If that is the case, then what is to become of those students currently in the educational pipeline heading toward a career in agriculture? Some of them may find work in the growing agriculture technology and biotechnology fields that will need to expand in order to continue increasing productivity and reducing waste in food production. Some of them will go on to manage family farms, but as farms consolidate and grow in size there will be fewer and fewer such opportunities. Certainly, managers and middle managers will be needed for some of the large corporate farms that are increasing their market share. However, the competitive advantage of these mega-farms is based on economies of scale and increased productivity achieved through technology, which will severely limit the number of such positons becoming available. Due to the very high capital requirements for starting a commodity farm, there will be few opportunities for start-up farmers to enter that phase of the business.

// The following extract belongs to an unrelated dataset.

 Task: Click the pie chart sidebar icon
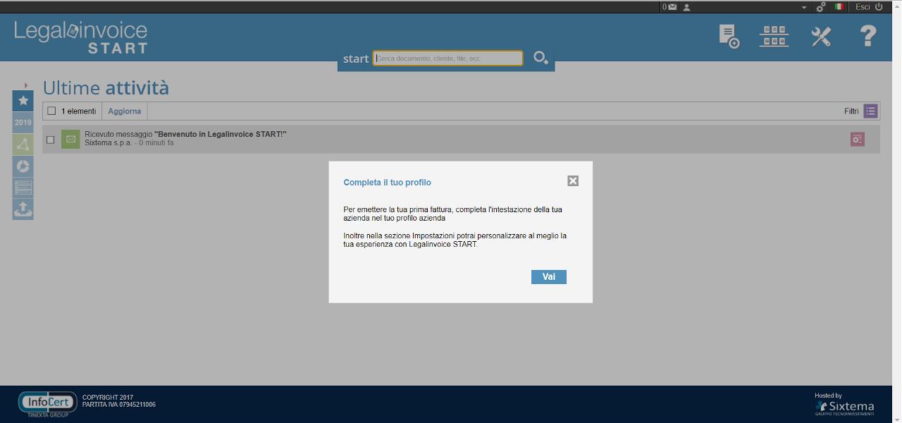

However, in developed countries, a growing percentage of the populations are demanding to know what is in their food and where it comes from. These people are becoming increasingly dissatisfied with the products of commodity agriculture and are often willing to forgo some convenience and pay a higher price to obtain the food items they want. Realizing this, the USDA is supporting local and regional food systems with educational and marketing programs. In the United States alone there are over 160,000 farmers and ranchers tapping into this growing demand for locally grown, organic or “natural” food.
This growing sub-section of the agricultural market is often situated on smaller farms or acreages and workers devote their efforts to filling specialized niches in the food production system. These operations are significantly less capital-intensive than the large commodity farms, which had been dominating the industry and still provide the bulk of the commodities that go into processed foods or into the export market.
The growing trend toward locally-grown, non-commoditized food items offers attractive start-up opportunities for persons interested in making their living through agriculture, even though they may not have the capital necessary to break into the commoditized portion of the industry. Even though land prices can be daunting, the reduced need for high technology equipment in operations of this type often makes it feasible for properly prepared and experienced individuals to break into this business, running their own operations and developing their own marketing schemes.
In order to be successful in this portion of the agriculture industry, the individuals involved have to exhibit a number of traits. They have to exhibit passion for the industry and be willing to endure all of the uncertainties of weather, markets and crop and animal diseases. They must be aware of the fact that their hours will be long and irregular, and that working conditions can often be extremely trying. None of this should be a surprise to anyone. However, some enthusiastic and idealistic individuals feel they can succeed in this type of enterprise because of their enthusiasm for growing plants and/or animals and their commitment to making premium, healthy and high quality food available to a population increasingly demanding it. But there are other requirements that are often overlooked by persons starting in this field and by those that are asked to provide them with the needed financial support. People in this kind of enterprise are true entrepreneurs. They must start, develop and run their own operations. They must operate in the world of the self-employed. They will have to live with, learn from and survive their mistakes. They cannot expect a regular paycheck and a full benefits package.
Those contemplating starting their own specialized agricultural enterprise would be well-advised to study the literature, talk with potential customers and explore land prices and the support infrastructure before committing to this kind of investment. But perhaps of greatest importance they must confront the question of whether or not they truly possess the entrepreneurial mind set, and be willing to confront the demands that face those starting out in any industry, be it technology, retail marketing or non-commodity agriculture.